Pablo van der Laan van Ymere kijkt veel positiever tegen stadswarmte aan dan de zelfbouwers. “Wij zien het als een duurzaam, veilig en betrouwbaar systeem. Het is veel veiliger als er geen gas meer in de woning is, het vergt weinig onderhoud en we krijgen er ook weinig klachten over van bewoners.” Ook op het gebied van duurzaamheid ziet hij voordelen. “Veel van onze bewoners weten weinig van installaties en bewoners willen vooral een lage prijs voor hun energie en warmte betalen. Duurzaamheid vinden veel mensen vaak minder belangrijk, maar we kunnen op deze manier wel op een grote schaal aan CO2-reductie doen. En dit is een beproefd systeem.”

Van der Laan is namens Ymere betrokken bij de pilot in Amerbos, in stadsdeel Noord.
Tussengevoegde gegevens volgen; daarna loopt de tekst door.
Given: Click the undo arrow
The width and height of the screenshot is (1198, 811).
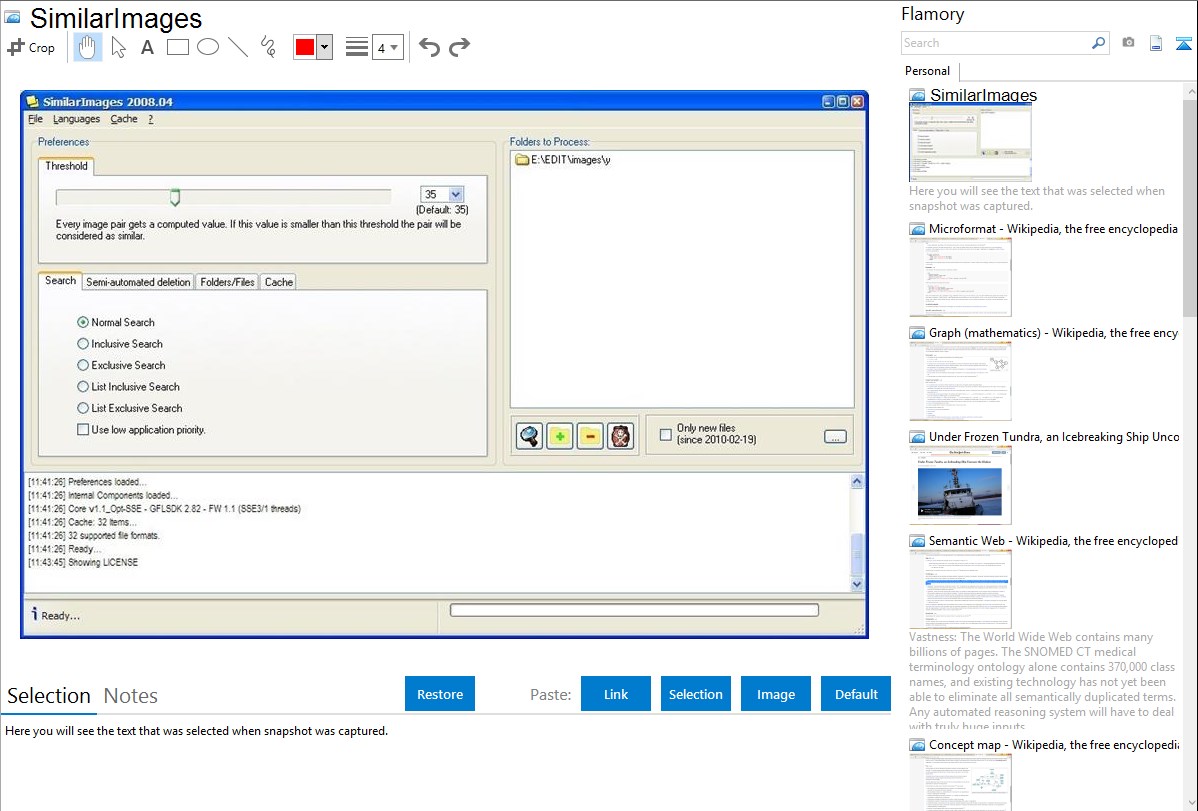Looking at the screenshot, I should pyautogui.click(x=429, y=47).
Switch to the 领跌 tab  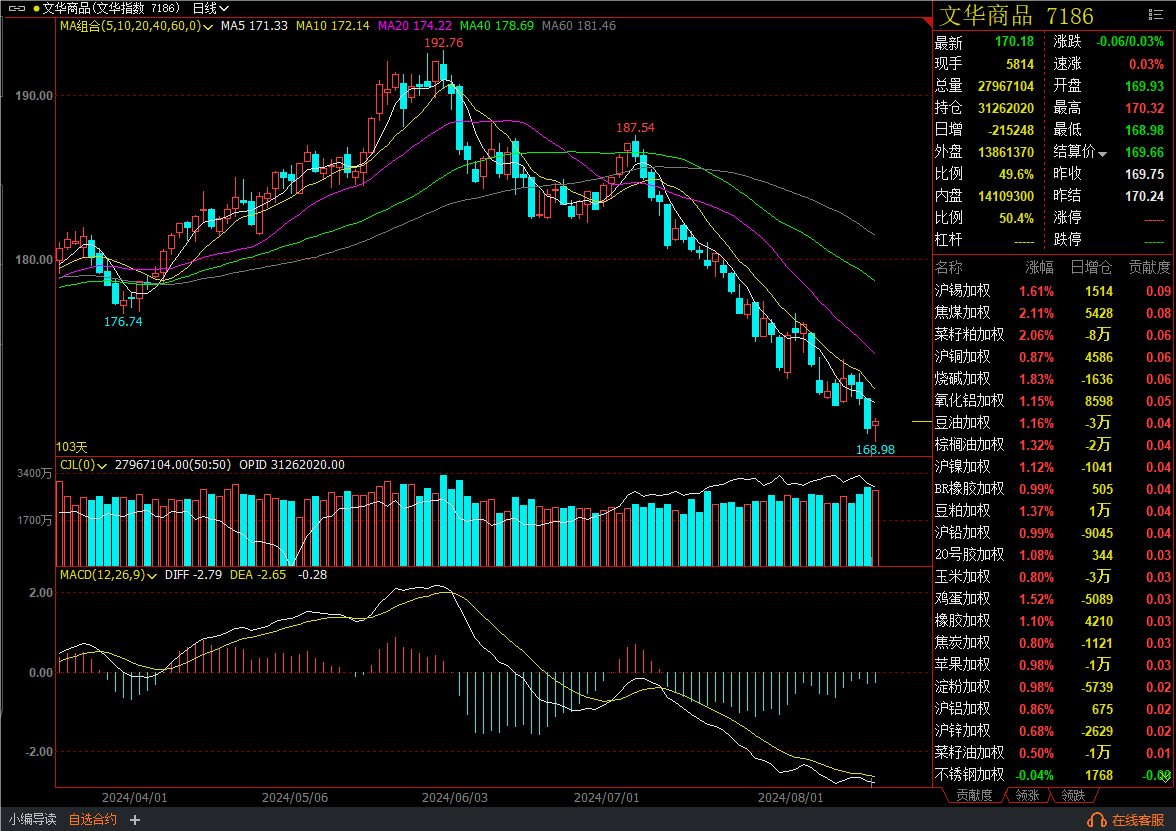tap(1073, 796)
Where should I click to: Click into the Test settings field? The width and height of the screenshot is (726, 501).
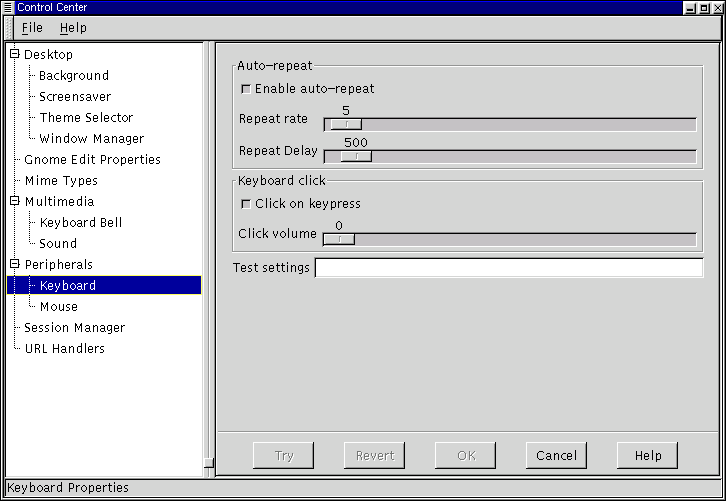pyautogui.click(x=508, y=268)
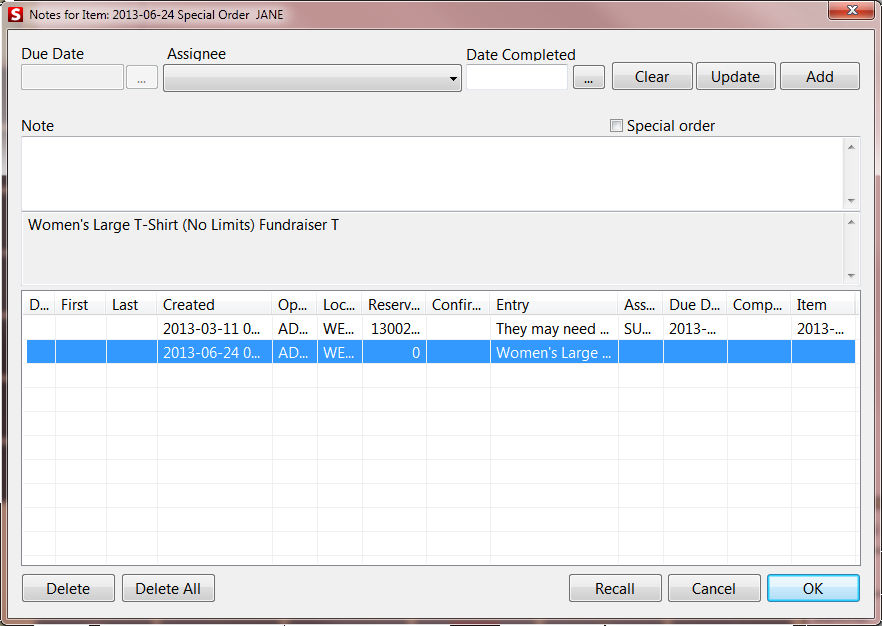
Task: Enable the Special order checkbox
Action: [x=617, y=125]
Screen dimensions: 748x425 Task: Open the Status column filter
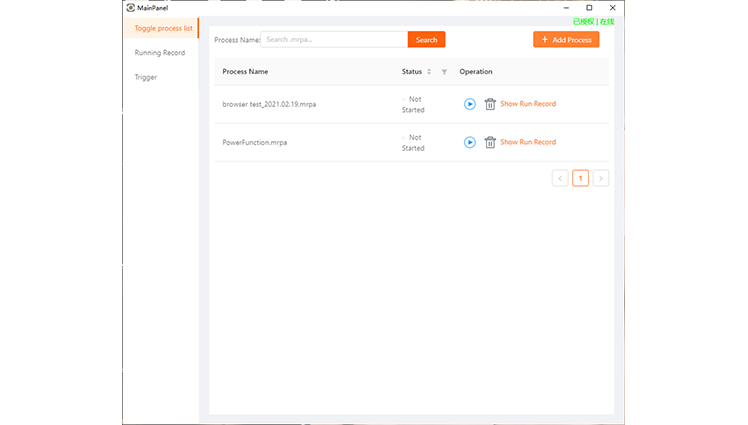(444, 72)
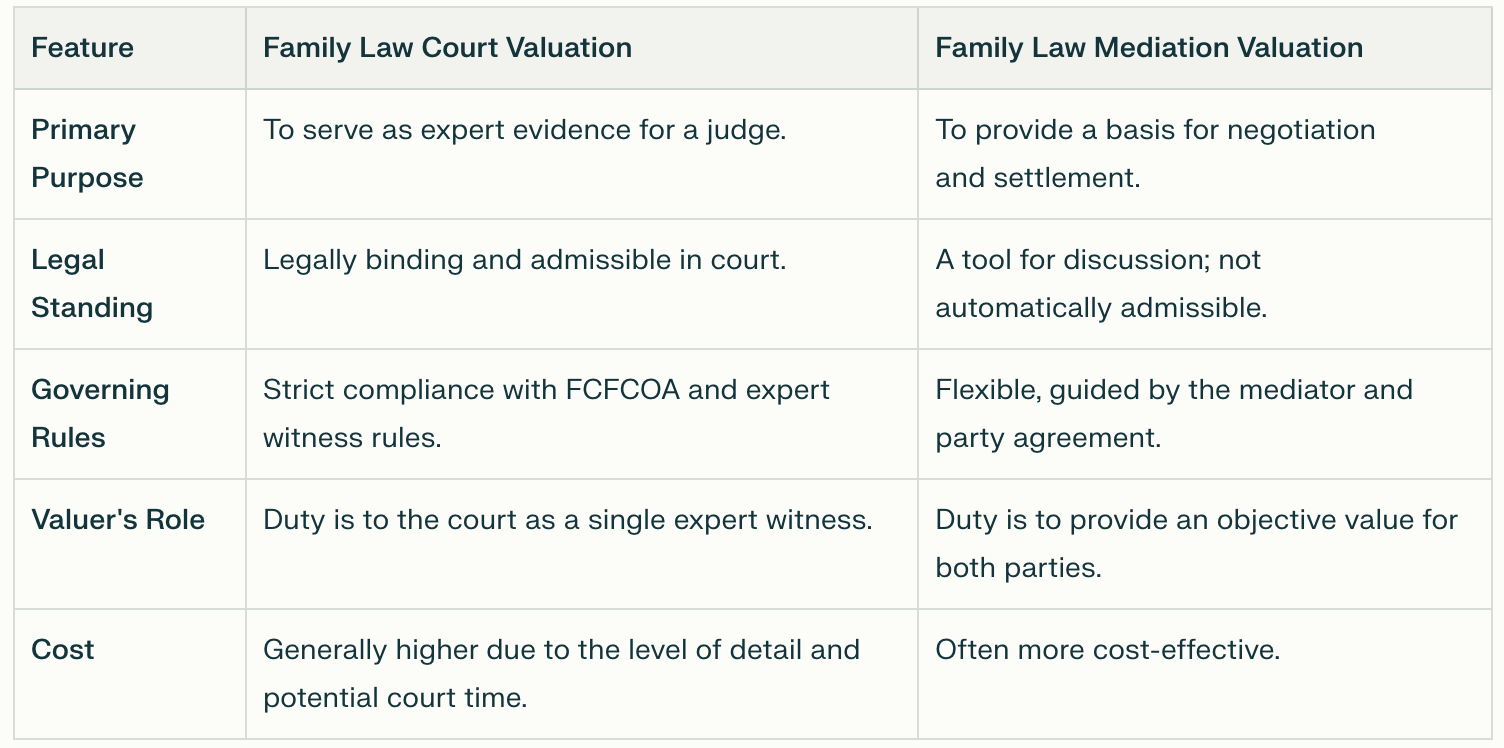Viewport: 1504px width, 748px height.
Task: Select the Family Law Court Valuation header
Action: (x=447, y=48)
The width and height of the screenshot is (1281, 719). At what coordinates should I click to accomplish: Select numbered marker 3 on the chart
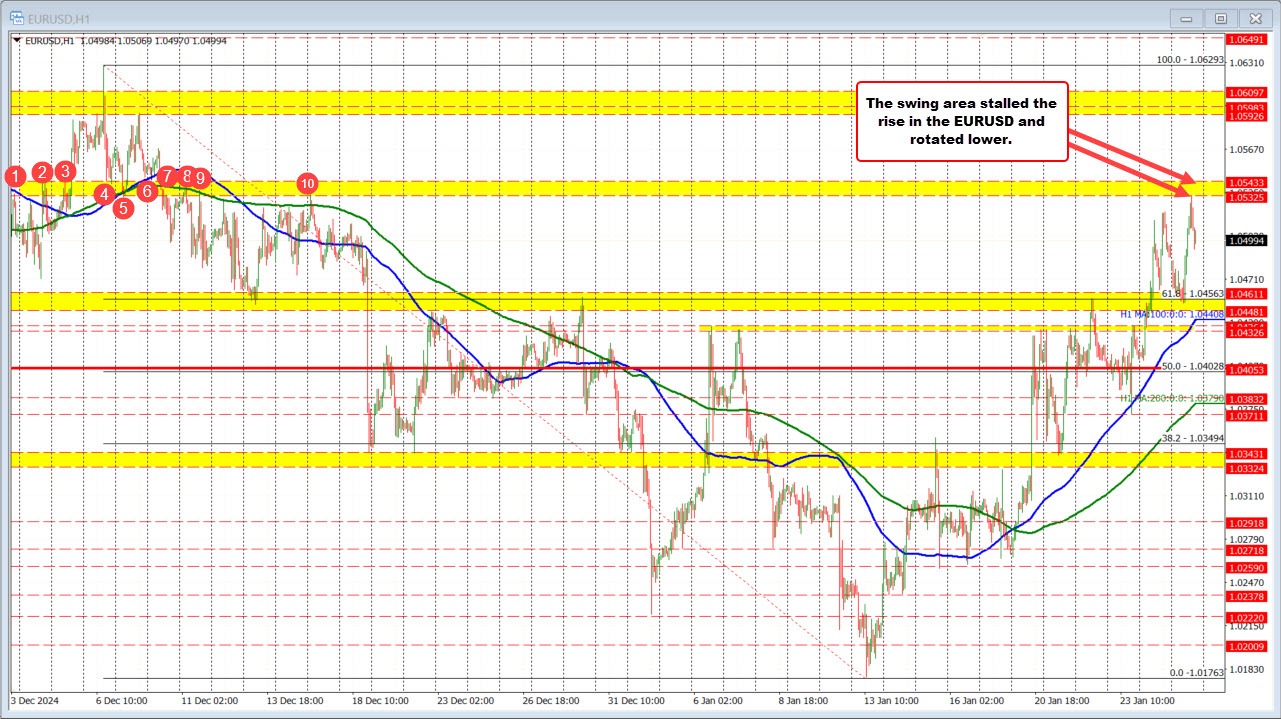click(65, 171)
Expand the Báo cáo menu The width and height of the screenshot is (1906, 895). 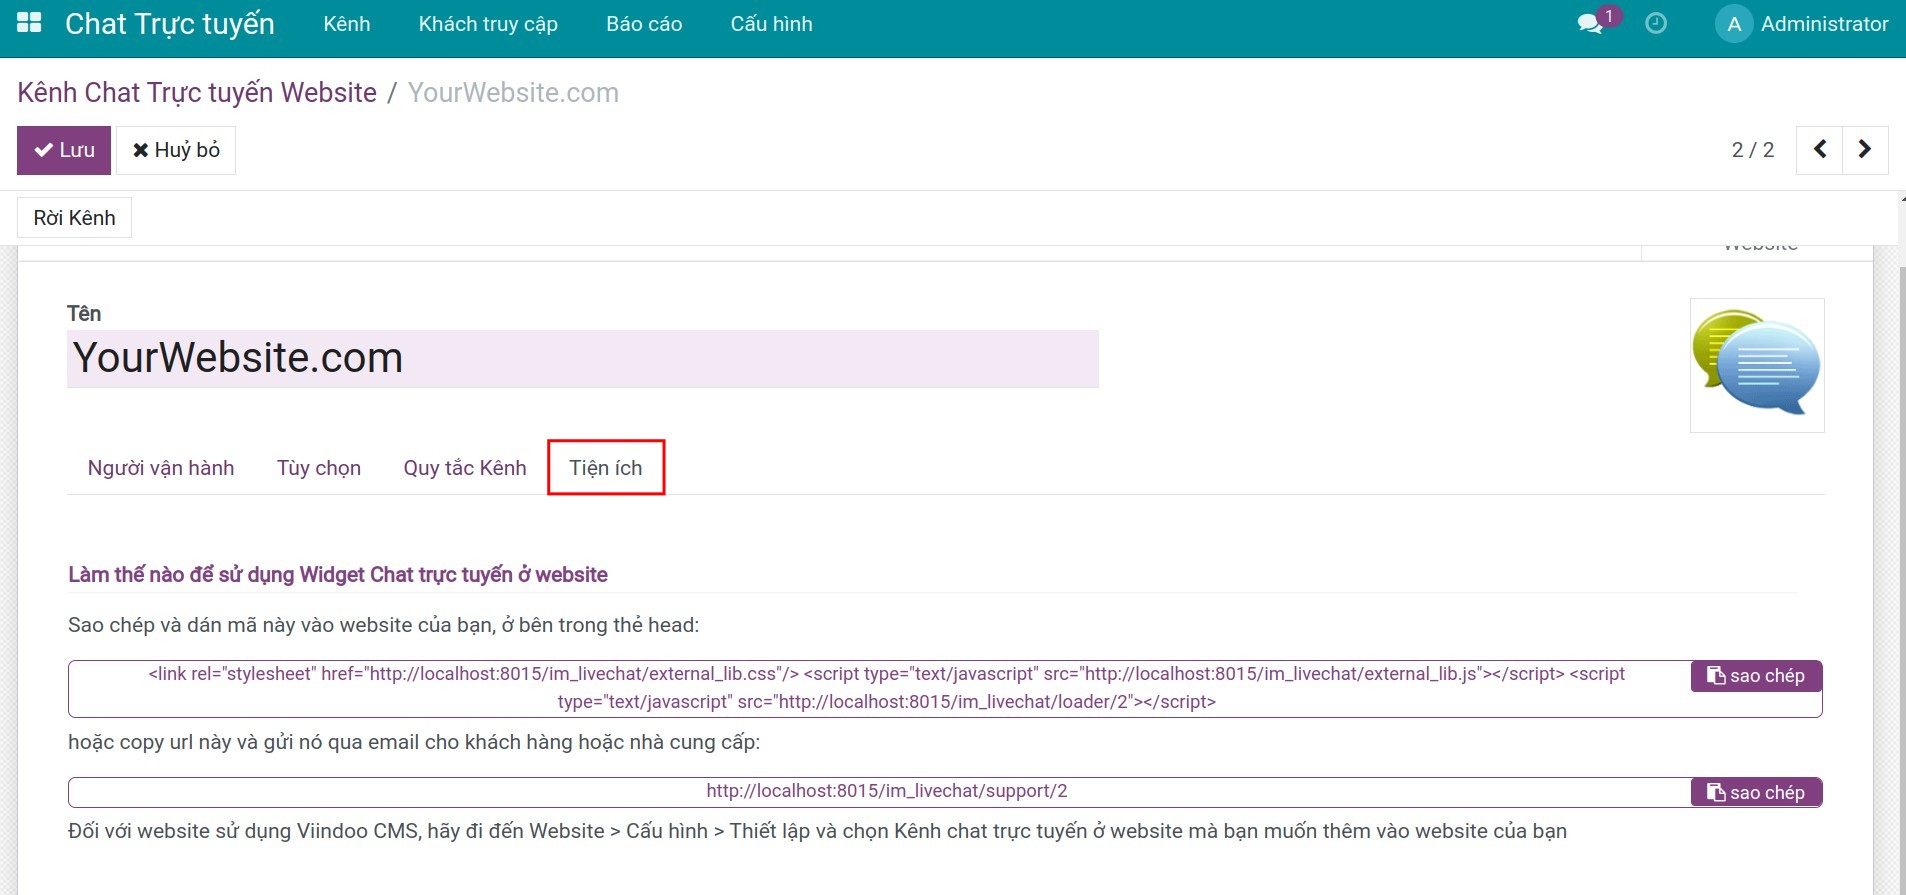[644, 24]
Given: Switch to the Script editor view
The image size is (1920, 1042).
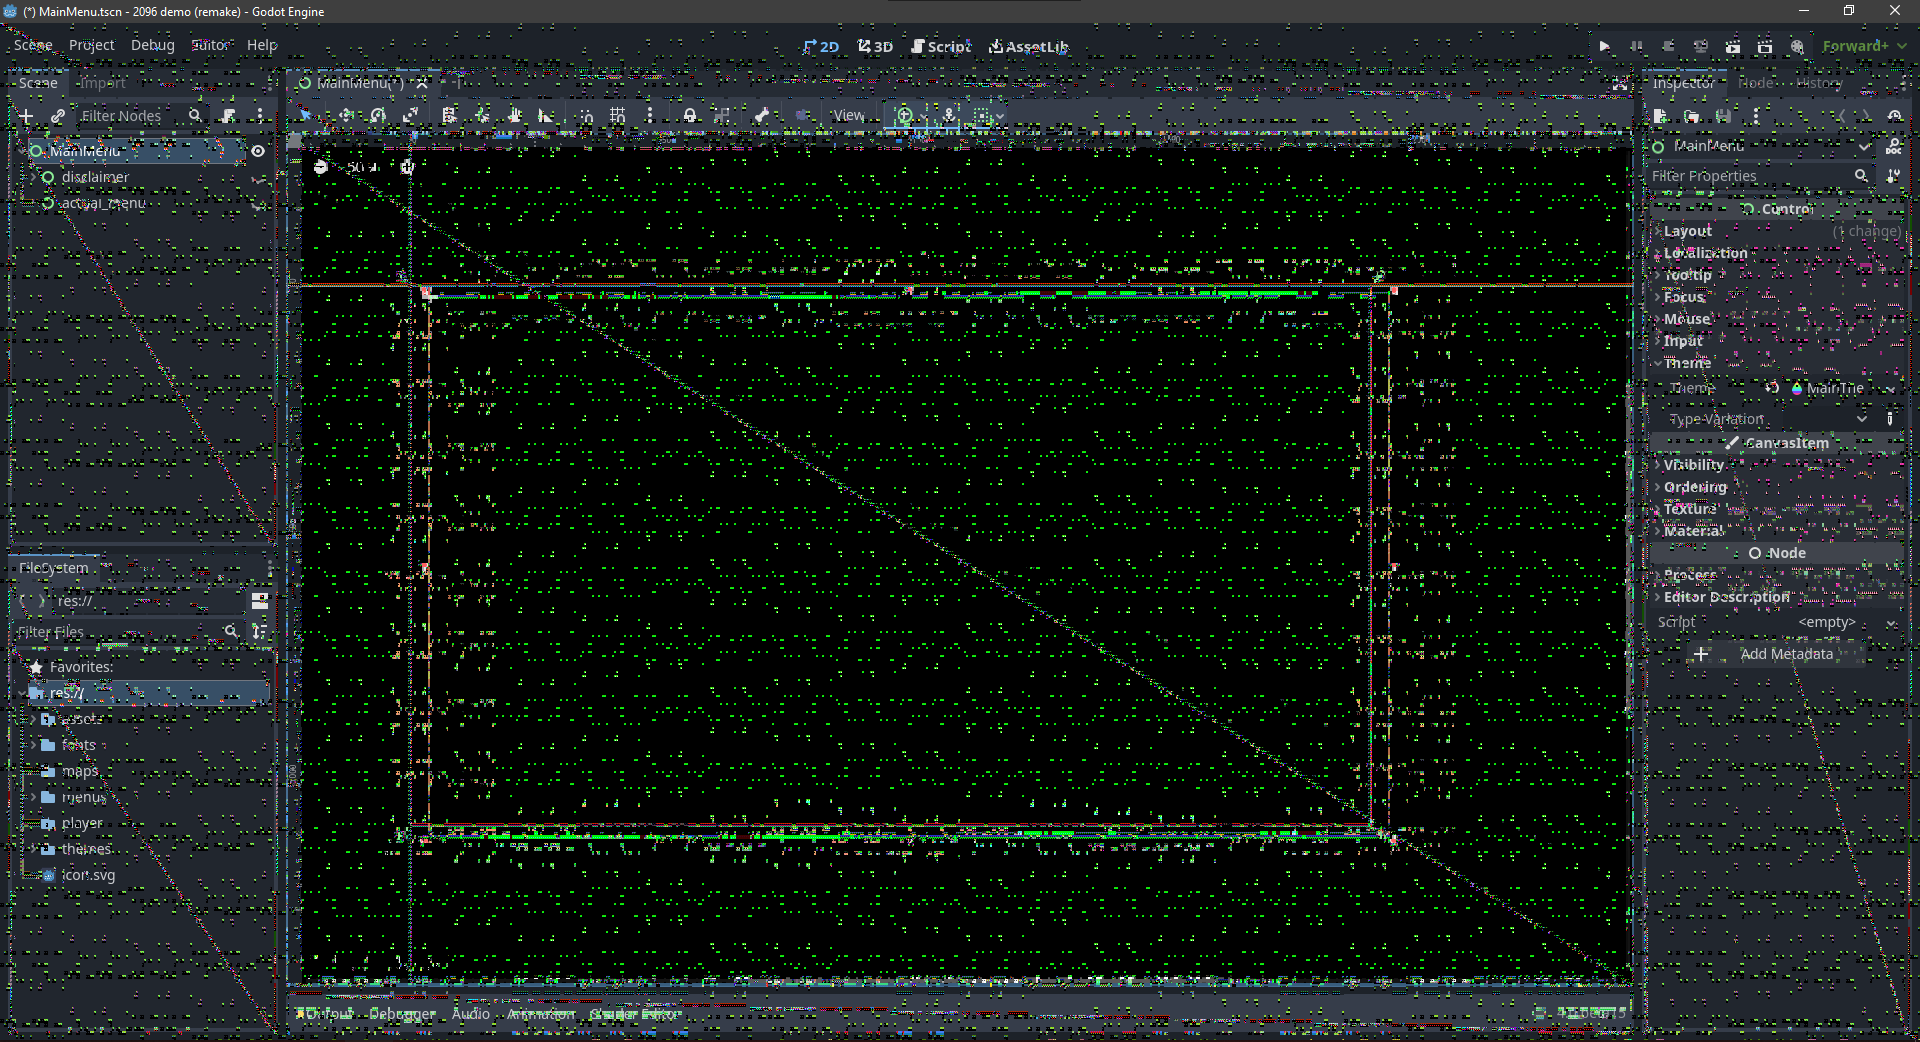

Nuon, gemeente, corporaties, de huurdersvereniging en bewoners praten daar over de mogelijkheden voor aansluiting van bestaande sociale huurwoningen op stadswarmte. Daar blijken met name de kosten een lastig punt. Van der Laan: “Voor ons als corporatie maakt het financieel gezien niet veel uit of we individuele ketels installeren of stadswarmte, maar wij vinden ook dat de kosten voor bewoners niet mogen stijgen.” 

Dat is ook het voornaamste uitgangspunt van de Huurdersvereniging Amsterdam, laat Bastiaan van Perlo weten. “Het klimaat is voor ons zeker van belang, maar de rekening mag niet eenzijdig bij de huurders komen te liggen.” 

Uit recente berekeningen zou blijken dat huishoudens met stadswarmte per jaar tot wel 300 euro meer kwijt zijn ten opzichte van gas. Van Perlo denkt dat in de dure aanleg van het systeem nog wel een optimalisatieslag gemaakt kan worden. Ook subsidie zou een serieuze mogelijkheid moeten zijn, vindt Van der Laan: “Wij zijn als Ymere best bereid om iets te investeren, maar de gemeente zou hier ook over de brug moeten komen. Die heeft immers de ambitie uitgesproken om meer stadswarmte in bestaande bouw te realiseren. En wij kunnen en willen onze bewoners niet dwingen om voor een duurdere warmtebron te kiezen.”